その際、プロンプト入力欄の直下、右側で作業環境を指定する。デフォルトで「Worktree」に設定されているので、プロジェクトフォルダ内のファイルを直接編集したい場合は、最初のプロンプトを入力する前に「Folder」を選択するとよい。もしWorktreeでセッションを開始した場合は、Copilot CLIセッション用にWorktreeが作られる。
プロンプト入力欄の直下、左側には、エージェントの実行をGitHub Copilot CLIとクラウドのどちらで行うか、また、コマンド承認の設定を切り替えるためのUIが用意されている。
ここではWorktreeを選択してプロンプトを実行したとする。エージェントがファイルを編集して応答が終わると、右側のファイルエクスプローラーの表示が、ファイル変更を示すChangesタブに切り替わる。
Changesタブのファイル名をクリックすると、変更内容を確認できる。
ファイルが編集されている場合、Changesの上部の「Merge Changes」ボタンが有効になる(チャットが停止している必要がある) 。

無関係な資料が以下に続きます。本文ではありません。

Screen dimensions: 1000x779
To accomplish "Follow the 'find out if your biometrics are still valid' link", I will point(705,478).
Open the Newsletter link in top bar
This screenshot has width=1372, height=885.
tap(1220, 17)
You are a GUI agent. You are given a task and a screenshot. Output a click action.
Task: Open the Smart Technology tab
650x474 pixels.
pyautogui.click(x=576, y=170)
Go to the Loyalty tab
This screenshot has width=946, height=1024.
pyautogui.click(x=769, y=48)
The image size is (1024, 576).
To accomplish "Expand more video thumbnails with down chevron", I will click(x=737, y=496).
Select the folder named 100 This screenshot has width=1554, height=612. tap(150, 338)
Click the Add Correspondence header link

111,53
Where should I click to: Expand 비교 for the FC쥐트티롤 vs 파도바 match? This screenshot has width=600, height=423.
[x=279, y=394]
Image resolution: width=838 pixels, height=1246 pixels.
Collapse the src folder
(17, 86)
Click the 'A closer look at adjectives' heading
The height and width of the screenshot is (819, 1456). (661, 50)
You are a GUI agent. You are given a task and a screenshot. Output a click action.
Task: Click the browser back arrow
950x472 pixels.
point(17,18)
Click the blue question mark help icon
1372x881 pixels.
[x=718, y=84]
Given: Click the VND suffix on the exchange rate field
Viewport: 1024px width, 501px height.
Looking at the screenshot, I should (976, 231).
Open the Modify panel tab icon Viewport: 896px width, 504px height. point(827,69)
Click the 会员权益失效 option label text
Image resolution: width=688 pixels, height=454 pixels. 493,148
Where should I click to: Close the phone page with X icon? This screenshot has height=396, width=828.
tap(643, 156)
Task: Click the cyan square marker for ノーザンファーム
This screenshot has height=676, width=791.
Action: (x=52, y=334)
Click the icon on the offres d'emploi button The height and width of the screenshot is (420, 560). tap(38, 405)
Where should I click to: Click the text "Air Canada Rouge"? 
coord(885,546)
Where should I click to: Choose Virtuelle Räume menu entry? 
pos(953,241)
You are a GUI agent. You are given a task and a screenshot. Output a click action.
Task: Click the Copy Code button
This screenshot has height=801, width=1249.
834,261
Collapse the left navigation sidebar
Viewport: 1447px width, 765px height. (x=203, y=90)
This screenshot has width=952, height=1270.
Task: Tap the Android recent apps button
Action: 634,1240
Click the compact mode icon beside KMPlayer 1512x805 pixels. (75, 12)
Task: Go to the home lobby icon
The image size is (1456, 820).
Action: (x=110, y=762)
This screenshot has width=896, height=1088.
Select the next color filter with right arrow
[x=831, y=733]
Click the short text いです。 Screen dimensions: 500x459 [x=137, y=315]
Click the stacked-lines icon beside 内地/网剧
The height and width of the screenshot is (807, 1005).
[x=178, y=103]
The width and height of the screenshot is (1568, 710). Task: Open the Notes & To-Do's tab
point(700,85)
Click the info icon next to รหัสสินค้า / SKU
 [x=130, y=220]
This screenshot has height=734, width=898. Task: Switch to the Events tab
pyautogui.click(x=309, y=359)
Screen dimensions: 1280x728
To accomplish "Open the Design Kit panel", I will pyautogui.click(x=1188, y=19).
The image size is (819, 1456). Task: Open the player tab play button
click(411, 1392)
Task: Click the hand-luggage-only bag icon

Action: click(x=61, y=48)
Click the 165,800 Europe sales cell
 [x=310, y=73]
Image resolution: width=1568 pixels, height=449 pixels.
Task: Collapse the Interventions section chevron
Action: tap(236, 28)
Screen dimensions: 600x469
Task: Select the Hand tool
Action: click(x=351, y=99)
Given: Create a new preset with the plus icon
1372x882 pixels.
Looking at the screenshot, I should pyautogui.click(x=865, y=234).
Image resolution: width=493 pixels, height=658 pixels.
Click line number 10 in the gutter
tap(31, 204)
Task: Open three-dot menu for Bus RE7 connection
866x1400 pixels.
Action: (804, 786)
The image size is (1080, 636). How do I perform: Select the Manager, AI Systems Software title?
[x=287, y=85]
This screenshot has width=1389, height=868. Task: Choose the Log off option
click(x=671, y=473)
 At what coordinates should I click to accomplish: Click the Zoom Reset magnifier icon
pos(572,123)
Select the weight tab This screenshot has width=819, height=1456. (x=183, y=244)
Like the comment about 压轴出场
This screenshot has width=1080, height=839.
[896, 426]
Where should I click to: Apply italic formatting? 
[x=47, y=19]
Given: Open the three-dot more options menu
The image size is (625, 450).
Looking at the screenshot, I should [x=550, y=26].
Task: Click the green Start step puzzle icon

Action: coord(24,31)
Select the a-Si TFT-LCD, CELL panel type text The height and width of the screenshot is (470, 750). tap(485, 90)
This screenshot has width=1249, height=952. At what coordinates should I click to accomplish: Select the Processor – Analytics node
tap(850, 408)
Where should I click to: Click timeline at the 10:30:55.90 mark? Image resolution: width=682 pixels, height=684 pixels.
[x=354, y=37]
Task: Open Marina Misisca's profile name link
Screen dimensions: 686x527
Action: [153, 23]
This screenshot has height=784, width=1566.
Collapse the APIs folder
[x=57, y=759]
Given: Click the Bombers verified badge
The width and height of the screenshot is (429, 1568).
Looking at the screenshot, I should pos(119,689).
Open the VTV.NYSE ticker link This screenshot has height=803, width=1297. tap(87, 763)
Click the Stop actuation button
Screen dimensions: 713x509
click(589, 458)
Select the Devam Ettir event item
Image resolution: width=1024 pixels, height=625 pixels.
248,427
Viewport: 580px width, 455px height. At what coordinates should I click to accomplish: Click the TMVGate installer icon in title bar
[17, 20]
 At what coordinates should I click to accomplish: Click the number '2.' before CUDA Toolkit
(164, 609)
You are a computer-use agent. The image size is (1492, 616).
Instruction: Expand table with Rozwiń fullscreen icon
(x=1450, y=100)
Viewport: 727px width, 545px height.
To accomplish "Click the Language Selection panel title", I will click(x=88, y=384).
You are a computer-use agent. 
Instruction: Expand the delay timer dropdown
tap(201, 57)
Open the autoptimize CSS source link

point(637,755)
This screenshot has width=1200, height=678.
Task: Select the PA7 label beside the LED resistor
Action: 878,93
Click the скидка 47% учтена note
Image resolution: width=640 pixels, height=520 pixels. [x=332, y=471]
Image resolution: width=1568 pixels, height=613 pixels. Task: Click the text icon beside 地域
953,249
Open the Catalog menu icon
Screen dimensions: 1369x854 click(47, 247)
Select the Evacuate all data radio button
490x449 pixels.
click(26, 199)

ドロップダウンでいくつかの選択肢が表示されるが、ここでは素直に「Merge Changes」を選ぶとする。
するとチャットで、mainブランチに変更内容をマージするための/mergeがプロンプトとして実行される[4] 。コミットがされていない状態なので、エージェントによる差分確認とコミットが行われ、マージされる。
マージしてエージェントからの応答が終了すると、「 Merge Changes」ボタンが「Mark as Done」ボタンに変更される。注意したいのが、このときこのボタンを押すと画面中央のチャットも同時に消え、セッション一覧からもこのセッションが表示されなくなることだ。そして現在、セッション一覧の上部にあるFilter Sessionsボタンを押して「Done」を有効にしても、消えたセッションが表示されないようだ(GitHub Copilot CLIをターミナルから起動して/resumeコマンドを使ってセッションを見ることはできる) 。
おおよその基本的な操作機能や設定画面はそろっている。もうすこし調整されて、今後、VS Code安定版でいつ展開されるかが注目される。